Richard Prebble: The polls toll woe for Labour
OPINION:
Polls are like the vaccine: you need two to have effective coverage.
The Roy Morgan poll found that the majority of the country does not support the Labour/Green Government.
The Newshub Reid Research poll revealed Labour’s support has fallen to 43 per cent.
The two polls confirm the tide has turned.
A poll can be likened to a still photo of a moving train. By the time the results are analysed, the train has moved on. You need two polls, taken on different days, to see which way the train is going.
We can draw significant findings from the two polls.
First, the results are accurate. Two polls using different techniques reached the same result.
Second, we can see the trend. Labour’s 9.7 per cent drop in support, as measured by the Reid poll, is huge. By today the party’s support will be even lower.
Similarly, Act’s leap in both polls is extraordinary. By today Act’s record 13 per cent support will be even higher.
The Greens’ polling remaining static is bad news for the coalition. The Greens are not picking up the voters abandoning Labour.
There is a switch of support across the political divide. It is the type of voter shift that changes governments.
The right way/wrong way poll is the most accurate predictor of all. The number who think the country is headed in the wrong direction is rising rapidly.
The coalition has decisively lost the male vote. Prime Minister Jacinda Ardern’s support now comes mainly from women. Depending on support predominantly from one gender is inherently less stable.
Nine months into a 36-month term is almost certainly too late for Labour to reverse its fortunes.
The seeds of Labour’s polling woes were decided on election night, and ironically by the party’s reliance on polling.
The party’s massive election majority means there is no handbrake. The Greens as a coalition partner encourage Labour’s loony policies, like a $685 million cycle bridge.
Perhaps more significant was Labour losing a Māori seat to the Māori Party. Labour’s 13 Māori MPs are in a contest with the Māori Party and are dragging Labour away from the middle, where elections are won.
Take the proposed transfer of ratepayer-owned water assets into four new entities. Labour says its planned Three Waters reforms are to improve efficiency. There is another agenda. Cabinet agreed “that a high-level principle of partnership with iwi/Māori will be followed throughout the reform programme, and reflected in the new three waters service delivery system”.
How co-governance of our water supply improves efficiency is yet to be explained.
If Labour is not governing for all New Zealanders then the party will free-fall down the polls.
It is Labour’s reliance on polling that may be their downfall. Freedom of Information requests reveal that agencies handling the Covid response have been polling heavily.
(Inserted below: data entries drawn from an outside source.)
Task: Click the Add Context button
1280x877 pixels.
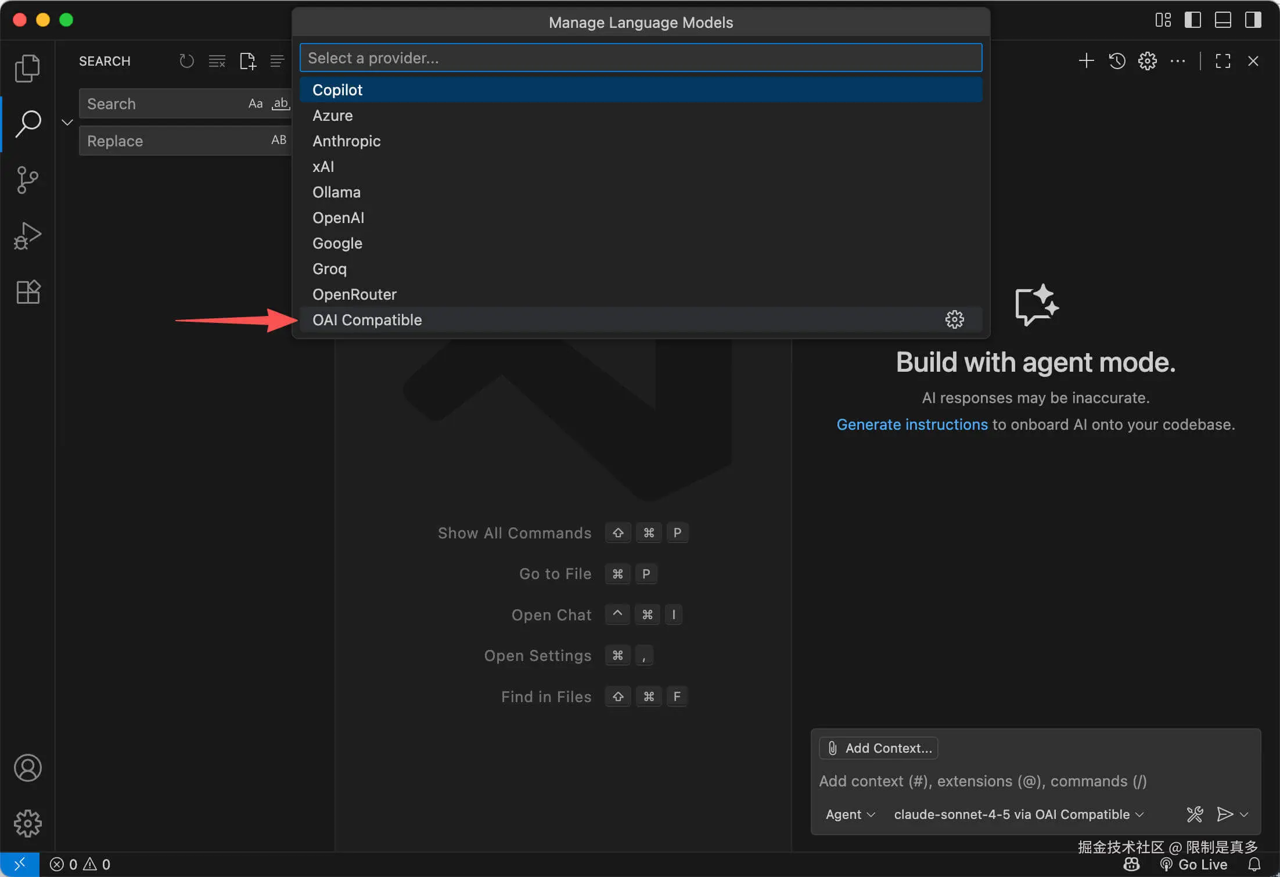Action: point(879,748)
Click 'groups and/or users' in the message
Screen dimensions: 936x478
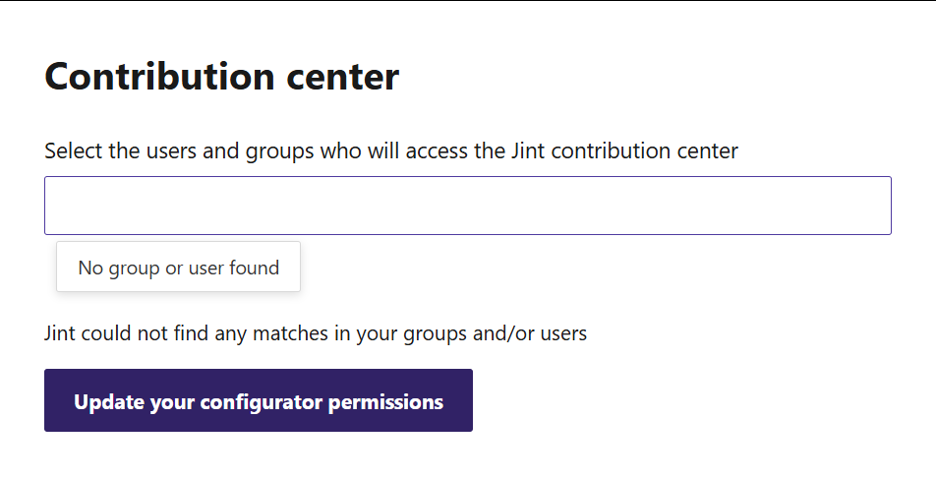tap(496, 332)
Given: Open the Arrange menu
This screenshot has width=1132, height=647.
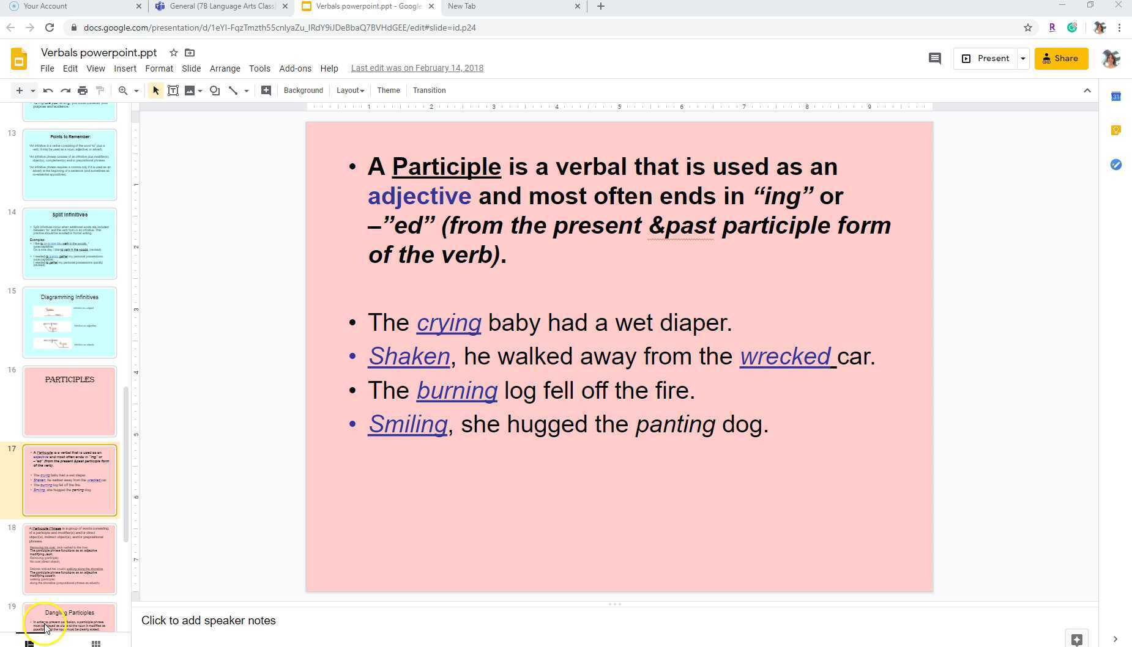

It explains why MIQ is a mess. Many of Labour’s female supporters are telling pollsters they do not want to let anyone into the country. Labour has been reluctant to remedy the obvious faults in the quarantine system for fear of upsetting their supporters. This week’s decision to let in seasonal workers from Covid-free Pacific Islands could have been made last year.
The Government waited until February to order the vaccine and then ordered just one. As a result, we are just a quarantine leak away from Australia-like lockdowns.
Labour has forgotten that, just as science is the way to defeat Covid, the way to be re-elected is to be a good government.
Gestures will not cut it. The weekend’s apology to the Pasifika community for the dawn raids was hollow. Under Ardern, between May 2020 and May 2021, 223 raids for overstayers occurred, 19 at dawn.
This week’s gesture is banning gay conversion therapy. I googled “gay conversion therapy near me”. The answer was Texas. I could not find anyone in New Zealand promoting the practice.
This month will bring Labour more bad polling no matter what the Reserve Bank decides.
If, as the market expects, the bank raises interest rates, it will be unpopular with voters with mortgages. If interest rates are unchanged, then inflationary expectations will increase. Voters hate price rises.
Labour’s fate is sealed. Its loony left and Māori Caucus will not agree to a reset.
National is stuck just below the psychologically important 30 per cent. It is not all bad news. National has stopped falling. The brand is incredibly strong. Unlike Labour, the party can reset. National MPs just need to stop leaking.
The MPs need to heed the advice of Keith Holyoake: “An ounce of loyalty is worth more than a ton of talent”.
Act has shown National the way to polling success: be disciplined, on message and have good practical policy solutions.
These two polls two years out indicate that the next election is National’s and Act’s to lose. Don’t count out the ability of National’s MPs to come to Labour’s rescue.
– Richard Prebble is a former leader of the Act Party and former member of the Labour Party.
• The NZ Herald’s editorial policy for political polls is to report only on polls by companies which have signed the New Zealand Political Polling Code. Australian-based polling company Roy Morgan is not a signatory and therefore the Herald does not use their poll results in news stories.